When Eastern's Devin Borders caught his second touchdown of the game with 7:39 left in the fourth period, EKU of the OVC led UK of the SEC 27-13.
The Colonels were that close to the biggest victory for an Eastern football team since the second of Roy Kidd's two national championships in 1982.
What was left of a Commonwealth crowd of 63,380 was stone silent.
Then, in cruel fashion, what would have been a victory for the ages slipped away from the Colonels.
Patrick Towles drove Kentucky to touchdowns on its final two drives of regulation and then again on UK's drive in the first overtime, and UK averted what would have been a disastrous and embarrassing defeat with a 34-27 OT victory over Eastern Kentucky.
"I'll be honest with you, it was not looking very good," Stoops said afterward.
UK snapped a six-game losing streak against in-state foes and ran its all-time record against EKU to 4-0.
This time, frankly, EKU deserved victory.
The Colonels put checks in so many of the categories that a team from the FCS needs to hit to upset a Power-Five conference foe.
EKU needed to control both lines of scrimmage. Check.

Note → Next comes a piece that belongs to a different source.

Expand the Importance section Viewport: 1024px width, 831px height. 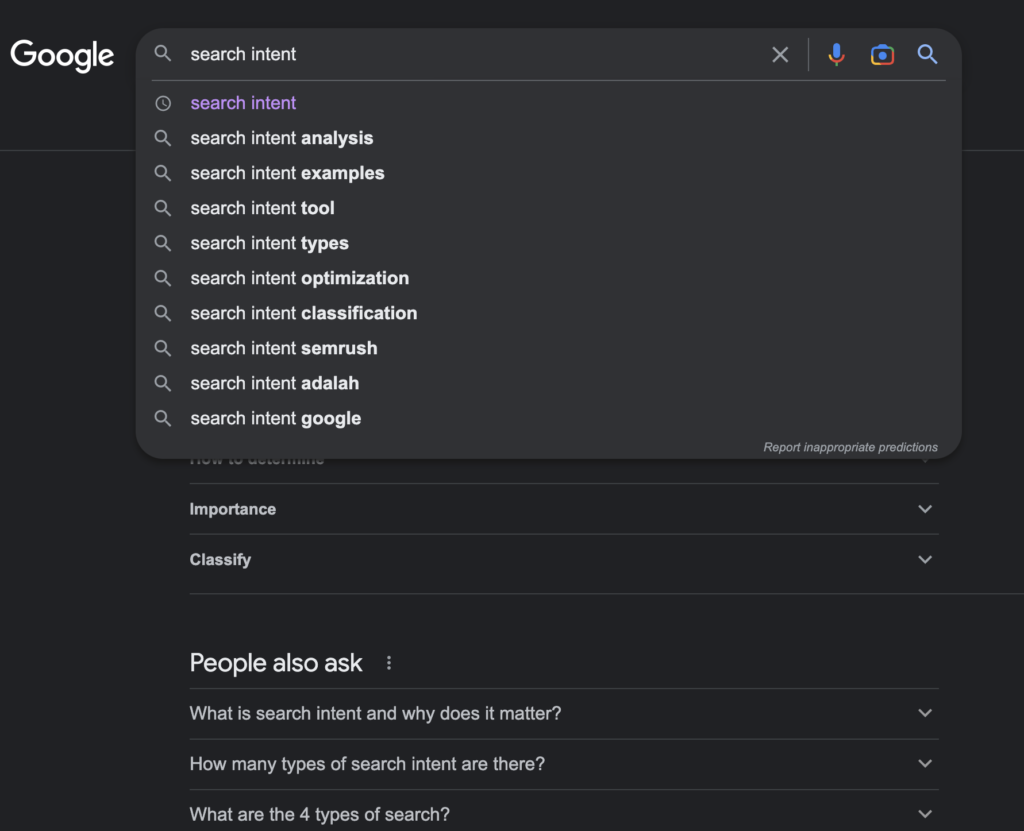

With Mobley, the former Kentucky player, and Thomas, a freshman from Johnson City, Tenn., continually breaking tackles, Eastern outrushed UK a shocking 180-55.
Defensively, EKU throttled UK's running game. Led by Ohio State transfer Spence, for most of the game, Eastern prevented Towles from getting comfortable in the pocket with four sacks and two other hurries.
EKU needed solid quarterback play. Check.
In Eastern's previous meeting with a big-time foe, a 35-0 loss at North Carolina State, Coney struggled. In Raleigh, he completed only 5-of-19 passes for 79 yards.
Against Kentucky, however, Coney protected the football (no interceptions) and was quietly efficient. The transfer from Cincinnati completed 19-of-32 passes for 183 yards and two TDs.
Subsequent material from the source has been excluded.